3. Vs. John Cena, Seth Rollins (Royal Rumble 2015)
More appropriately, this match was the Rollins show, as the first breakout star of The Shield proved that he could capably hang with the two biggest stars on the WWE roster, without looking like some sort of second-rate afterthought. But while Rollins and Cena brought the tempo, it was Lesnar that added the booming percussion for what felt like one of those limitless video game match brawls.
You know a match is special when it takes place in January, and its memorable enough to earn plenty of love in year-end match of the year polls. There was something very Attitude Era-like about the match, while also feeling at home in 2015 (the complex manoeuvres from Rollins and Lesnar, certainly). It's one of WWE's best triple threat matches, for sure.
2. Vs. John Cena (Extreme Rules 2012)
While it was certainly newsworthy that Lesnar was back in WWE, coming off of losses to Cain Velasquez and Alistair Overeem, we may have forgotten what a force of nature The Beast Incarnate truly was. Dropping real-life fights that don't last particularly long may have diminished Brock's fury just a tad. That was before he reminded us just who he was come Extreme Rules.

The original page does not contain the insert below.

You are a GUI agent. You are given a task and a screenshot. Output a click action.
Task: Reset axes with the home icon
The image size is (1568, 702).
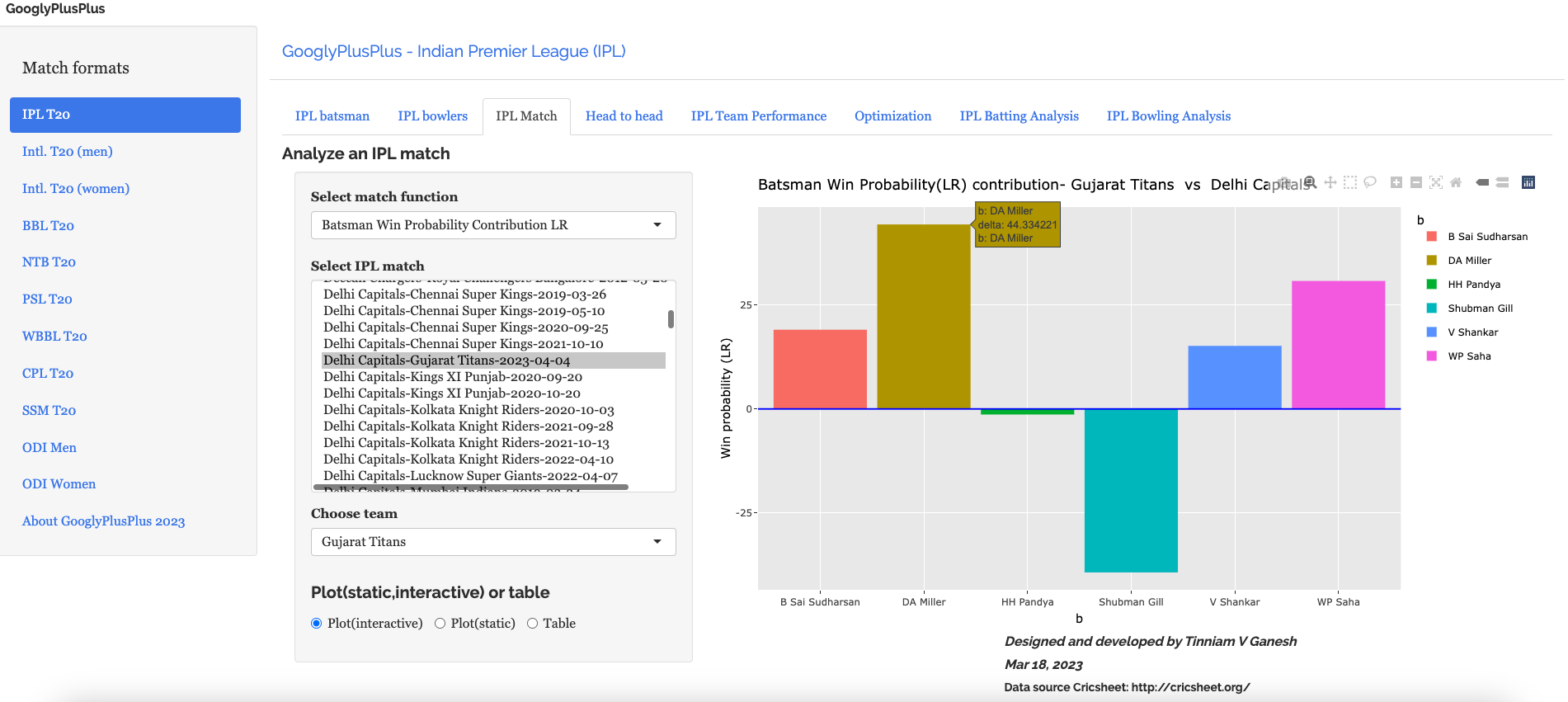[1456, 182]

Ignore the fact that Cena won with one arm and scrambled brains, and everything before the finish was a frame-breaker. We had become so accustomed to WWE's prefab match compositions that seeing Lesnar in his unfettered element was a revelation. He mauled Cena without remorse, and we knew we were watching something truly special in that moment. Just a shame that he was only part-time.
1. Vs. CM Punk (SummerSlam 2013)
They called it "The Best vs. The Beast", a collision of two iconic Paul Heyman guys in a match with no rules of any kind. Less than six months later, Punk would be finished with the business, walking out of WWE after a series of acrimonious and frustrating incidents. It's fair to say that this was the last great match that Punk ever had, and it at least sniffs five stars.
Lesnar the resolute bully and Punk the valiant underdog meshed as smooth as any two performers could, weaving a tale of a smaller man enduring unimaginable pain as he works to dismantle a killing machine, chip by chip, wire by wire. Both men gave their most inspired effort, and it may just be the best match Lesnar has ever had, regardless of year or era.